Rebecca nodded. Her eyes flickered over the photographs.
“And I’ve stumbled on a little side-benefit, Rebecca. I mix those potions a certain way, and it not only helps reduce the severity of any physical changes, but it also has a restorative effect. The body heals. Sometimes just a little. Sometimes a great deal. I think we could heal you.”
“Heal me?”
“I’m not asking for money. Only that you take this leap of faith with me and help me bui
ld something. I know the risks are great, I wouldn’t normally ask someone to face them, but I suspect you don’t have much left to lose.”
Rebecca extended a hand to touch the photos, but it was herself she looked at. Her fingers so bony, her skin mottled yellow with bruising around the knuckles. I’m already a monster.
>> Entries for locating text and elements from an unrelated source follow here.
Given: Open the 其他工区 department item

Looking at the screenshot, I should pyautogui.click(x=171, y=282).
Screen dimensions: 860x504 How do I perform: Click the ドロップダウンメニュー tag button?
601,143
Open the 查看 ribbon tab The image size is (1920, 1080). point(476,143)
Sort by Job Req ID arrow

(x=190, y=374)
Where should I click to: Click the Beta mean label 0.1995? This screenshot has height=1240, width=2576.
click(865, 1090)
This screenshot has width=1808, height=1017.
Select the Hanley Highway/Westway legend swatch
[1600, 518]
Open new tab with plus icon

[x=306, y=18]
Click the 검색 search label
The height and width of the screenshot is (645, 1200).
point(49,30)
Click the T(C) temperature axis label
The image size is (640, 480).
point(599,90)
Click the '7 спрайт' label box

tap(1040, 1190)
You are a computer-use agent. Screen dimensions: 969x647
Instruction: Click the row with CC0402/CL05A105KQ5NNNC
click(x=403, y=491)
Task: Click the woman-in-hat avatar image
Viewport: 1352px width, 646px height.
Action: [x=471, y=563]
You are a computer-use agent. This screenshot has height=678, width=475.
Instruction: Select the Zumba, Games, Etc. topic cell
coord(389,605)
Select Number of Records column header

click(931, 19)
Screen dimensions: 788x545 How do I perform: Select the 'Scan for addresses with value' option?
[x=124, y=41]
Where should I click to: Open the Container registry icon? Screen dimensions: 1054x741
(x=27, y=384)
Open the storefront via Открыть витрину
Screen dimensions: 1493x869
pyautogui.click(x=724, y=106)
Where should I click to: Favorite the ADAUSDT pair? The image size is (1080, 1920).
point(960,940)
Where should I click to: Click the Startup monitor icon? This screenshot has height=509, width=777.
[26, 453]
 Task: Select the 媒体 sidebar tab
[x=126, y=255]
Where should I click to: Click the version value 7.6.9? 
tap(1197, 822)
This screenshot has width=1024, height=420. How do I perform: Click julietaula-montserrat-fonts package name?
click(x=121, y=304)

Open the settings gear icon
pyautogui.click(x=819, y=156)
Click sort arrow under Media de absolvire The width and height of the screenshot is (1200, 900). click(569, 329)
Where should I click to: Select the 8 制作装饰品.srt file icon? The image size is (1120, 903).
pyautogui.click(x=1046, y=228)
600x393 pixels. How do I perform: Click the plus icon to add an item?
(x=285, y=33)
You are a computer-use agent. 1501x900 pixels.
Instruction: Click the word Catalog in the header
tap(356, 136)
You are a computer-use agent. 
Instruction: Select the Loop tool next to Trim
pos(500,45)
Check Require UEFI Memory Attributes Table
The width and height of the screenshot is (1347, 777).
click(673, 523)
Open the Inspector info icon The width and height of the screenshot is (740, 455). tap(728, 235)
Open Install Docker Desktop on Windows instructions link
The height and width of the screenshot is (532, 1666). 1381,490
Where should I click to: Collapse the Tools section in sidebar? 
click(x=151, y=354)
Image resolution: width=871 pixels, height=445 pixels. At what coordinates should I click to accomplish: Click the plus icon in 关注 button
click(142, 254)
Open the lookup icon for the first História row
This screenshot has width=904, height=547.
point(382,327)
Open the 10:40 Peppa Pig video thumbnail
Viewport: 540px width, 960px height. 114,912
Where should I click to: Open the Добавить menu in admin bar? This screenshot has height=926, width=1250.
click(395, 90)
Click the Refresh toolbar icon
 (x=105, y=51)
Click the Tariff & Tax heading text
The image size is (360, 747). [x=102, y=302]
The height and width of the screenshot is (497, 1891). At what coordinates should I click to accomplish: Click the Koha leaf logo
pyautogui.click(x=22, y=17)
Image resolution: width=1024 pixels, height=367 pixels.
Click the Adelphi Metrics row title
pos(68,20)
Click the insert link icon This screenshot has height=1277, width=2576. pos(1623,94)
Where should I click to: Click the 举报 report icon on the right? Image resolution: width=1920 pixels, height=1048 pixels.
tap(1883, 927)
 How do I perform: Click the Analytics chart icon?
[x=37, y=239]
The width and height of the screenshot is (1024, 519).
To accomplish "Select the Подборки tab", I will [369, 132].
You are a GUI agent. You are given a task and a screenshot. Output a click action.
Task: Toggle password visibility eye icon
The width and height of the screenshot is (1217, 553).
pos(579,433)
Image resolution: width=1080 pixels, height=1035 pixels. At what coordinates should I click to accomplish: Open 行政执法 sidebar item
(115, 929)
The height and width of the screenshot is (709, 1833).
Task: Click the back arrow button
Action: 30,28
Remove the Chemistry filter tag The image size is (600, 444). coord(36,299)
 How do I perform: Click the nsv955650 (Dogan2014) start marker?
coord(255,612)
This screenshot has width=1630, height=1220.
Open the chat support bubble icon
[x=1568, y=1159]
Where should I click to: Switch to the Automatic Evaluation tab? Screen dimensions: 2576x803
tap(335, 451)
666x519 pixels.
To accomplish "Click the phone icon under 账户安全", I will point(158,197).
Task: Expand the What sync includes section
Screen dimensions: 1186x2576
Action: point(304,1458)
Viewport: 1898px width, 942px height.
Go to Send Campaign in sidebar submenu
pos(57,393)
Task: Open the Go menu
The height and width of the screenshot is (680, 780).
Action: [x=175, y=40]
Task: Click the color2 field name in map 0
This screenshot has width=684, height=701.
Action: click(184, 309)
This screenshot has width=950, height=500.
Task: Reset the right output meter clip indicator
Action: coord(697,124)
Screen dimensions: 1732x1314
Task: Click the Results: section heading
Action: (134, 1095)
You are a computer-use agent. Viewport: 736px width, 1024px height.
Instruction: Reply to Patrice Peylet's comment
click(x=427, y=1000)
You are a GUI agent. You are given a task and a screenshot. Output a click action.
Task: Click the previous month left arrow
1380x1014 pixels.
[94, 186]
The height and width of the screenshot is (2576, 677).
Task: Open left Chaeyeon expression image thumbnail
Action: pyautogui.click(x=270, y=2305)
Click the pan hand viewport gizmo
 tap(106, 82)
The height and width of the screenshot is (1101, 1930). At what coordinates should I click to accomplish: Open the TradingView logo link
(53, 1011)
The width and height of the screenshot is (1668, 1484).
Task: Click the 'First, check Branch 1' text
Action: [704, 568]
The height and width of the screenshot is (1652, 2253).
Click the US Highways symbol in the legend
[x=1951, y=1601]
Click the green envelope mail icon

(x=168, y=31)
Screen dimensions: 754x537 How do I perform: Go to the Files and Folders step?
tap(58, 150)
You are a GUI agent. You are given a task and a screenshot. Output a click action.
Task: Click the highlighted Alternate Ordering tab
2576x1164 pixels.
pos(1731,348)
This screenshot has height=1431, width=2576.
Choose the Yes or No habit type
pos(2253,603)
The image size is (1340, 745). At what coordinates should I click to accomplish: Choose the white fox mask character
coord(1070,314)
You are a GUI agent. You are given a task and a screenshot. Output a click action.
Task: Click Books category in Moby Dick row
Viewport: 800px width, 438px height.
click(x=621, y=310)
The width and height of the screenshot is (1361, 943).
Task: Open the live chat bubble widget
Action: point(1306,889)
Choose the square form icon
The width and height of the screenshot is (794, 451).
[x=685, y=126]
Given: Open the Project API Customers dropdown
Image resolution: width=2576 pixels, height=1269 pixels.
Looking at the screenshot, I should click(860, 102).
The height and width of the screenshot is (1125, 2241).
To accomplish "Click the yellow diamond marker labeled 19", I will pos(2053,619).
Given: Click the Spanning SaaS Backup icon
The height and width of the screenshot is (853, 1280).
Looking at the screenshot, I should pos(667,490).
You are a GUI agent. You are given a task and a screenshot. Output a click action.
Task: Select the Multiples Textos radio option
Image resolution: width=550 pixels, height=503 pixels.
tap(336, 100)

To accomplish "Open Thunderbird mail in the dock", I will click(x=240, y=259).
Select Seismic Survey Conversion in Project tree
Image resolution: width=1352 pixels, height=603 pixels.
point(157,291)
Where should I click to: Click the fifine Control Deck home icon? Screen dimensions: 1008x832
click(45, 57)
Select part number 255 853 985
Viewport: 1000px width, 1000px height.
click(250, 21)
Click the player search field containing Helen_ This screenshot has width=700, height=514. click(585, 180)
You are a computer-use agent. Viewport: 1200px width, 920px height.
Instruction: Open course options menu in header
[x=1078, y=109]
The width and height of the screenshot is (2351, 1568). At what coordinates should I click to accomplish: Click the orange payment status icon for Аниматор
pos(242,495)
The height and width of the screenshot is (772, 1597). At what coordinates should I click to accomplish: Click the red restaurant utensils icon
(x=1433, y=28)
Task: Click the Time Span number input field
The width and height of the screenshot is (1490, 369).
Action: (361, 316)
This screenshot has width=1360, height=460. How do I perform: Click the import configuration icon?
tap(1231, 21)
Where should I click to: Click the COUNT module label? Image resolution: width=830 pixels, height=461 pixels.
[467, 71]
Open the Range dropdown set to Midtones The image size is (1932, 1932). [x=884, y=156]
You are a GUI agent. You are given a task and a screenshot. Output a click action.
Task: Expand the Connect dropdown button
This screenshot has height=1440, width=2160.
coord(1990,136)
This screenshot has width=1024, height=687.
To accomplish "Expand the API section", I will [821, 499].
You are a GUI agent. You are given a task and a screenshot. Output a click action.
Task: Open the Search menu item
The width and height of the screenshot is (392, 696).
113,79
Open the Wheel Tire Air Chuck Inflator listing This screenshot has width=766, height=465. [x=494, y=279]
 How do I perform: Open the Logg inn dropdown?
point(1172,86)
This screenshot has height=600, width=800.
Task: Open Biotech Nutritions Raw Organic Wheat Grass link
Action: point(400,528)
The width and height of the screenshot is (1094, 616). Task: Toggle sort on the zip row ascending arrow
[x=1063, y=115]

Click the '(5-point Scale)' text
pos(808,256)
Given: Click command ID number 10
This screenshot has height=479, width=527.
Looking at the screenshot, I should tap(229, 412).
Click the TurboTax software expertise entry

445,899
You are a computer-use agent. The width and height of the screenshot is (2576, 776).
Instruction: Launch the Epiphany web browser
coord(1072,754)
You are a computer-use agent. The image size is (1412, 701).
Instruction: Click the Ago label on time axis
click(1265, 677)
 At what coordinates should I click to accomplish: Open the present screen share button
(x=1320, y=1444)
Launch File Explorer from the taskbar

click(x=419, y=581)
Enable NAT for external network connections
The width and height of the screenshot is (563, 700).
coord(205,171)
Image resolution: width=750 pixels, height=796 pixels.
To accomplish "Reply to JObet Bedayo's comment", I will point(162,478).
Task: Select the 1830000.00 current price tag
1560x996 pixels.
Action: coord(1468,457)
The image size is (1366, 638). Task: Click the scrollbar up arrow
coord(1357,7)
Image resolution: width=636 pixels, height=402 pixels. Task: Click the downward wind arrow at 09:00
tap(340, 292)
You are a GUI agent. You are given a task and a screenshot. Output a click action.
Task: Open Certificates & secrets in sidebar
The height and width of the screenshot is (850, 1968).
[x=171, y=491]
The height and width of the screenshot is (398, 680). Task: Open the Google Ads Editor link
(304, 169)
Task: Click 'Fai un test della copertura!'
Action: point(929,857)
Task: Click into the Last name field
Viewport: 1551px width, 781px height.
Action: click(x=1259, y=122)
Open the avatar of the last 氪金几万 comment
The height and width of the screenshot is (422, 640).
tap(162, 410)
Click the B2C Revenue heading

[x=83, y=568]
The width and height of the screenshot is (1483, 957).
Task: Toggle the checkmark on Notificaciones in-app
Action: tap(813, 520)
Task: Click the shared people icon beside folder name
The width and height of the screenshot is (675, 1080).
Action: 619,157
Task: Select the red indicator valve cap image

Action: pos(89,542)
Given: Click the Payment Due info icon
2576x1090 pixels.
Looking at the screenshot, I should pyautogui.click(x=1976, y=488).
She tapped the photo. “If… if it was just this? If you were offering to save my life and make me one of those monsters? I’d still accept.”
* * *
August 21st, 1986
“I think we can mark this as a success,” the Doctor spoke.
Rebecca opened her eyes. She’d seen something fragmented but profound, but it slipped away as fast as she could think to recollect it. She staggered to her feet, wobbled. The girl in the school uniform caught her before she could fall.
“I’m not a monster?”
“No. In fact, I don’t know if it could have gone better.”
Rebecca extended one arm. Her skin was a healthy pink, her hand thin but not so emaciated as it had been.
“I’m better?”
“I would guess so. In truth, I’m not sure how the regeneration affected the cancer, it might even have exacerbated the symptoms. For the time being, however, you seem to be well.”
“I feel really light.”
“That’s promising.”
Rebecca allowed herself a smile, letting go of the girl’s hand. She could stand under her own power. Everything around her appeared sharp. She hadn’t realized how bad her vision had become.
Even her mind seemed to be operating like a well oiled machine. Had the drugs and poison made her stupid?
No. She’d never been like this. It was like her brain had been a bicycle and now it was a Ferarri. Even as her eyes flicked over the interior of the warehouse, she could tell she was processing faster, taking in details and sorting them better, as if her thoughts were no longer limited to the confines of her skull.
“What can I do?”
“I’ve yet to start categorizing the results. For the time being, I’m playing a game of battleship, creating what I can and logging the results. I hope to find the patterns and the factors at play, given time.”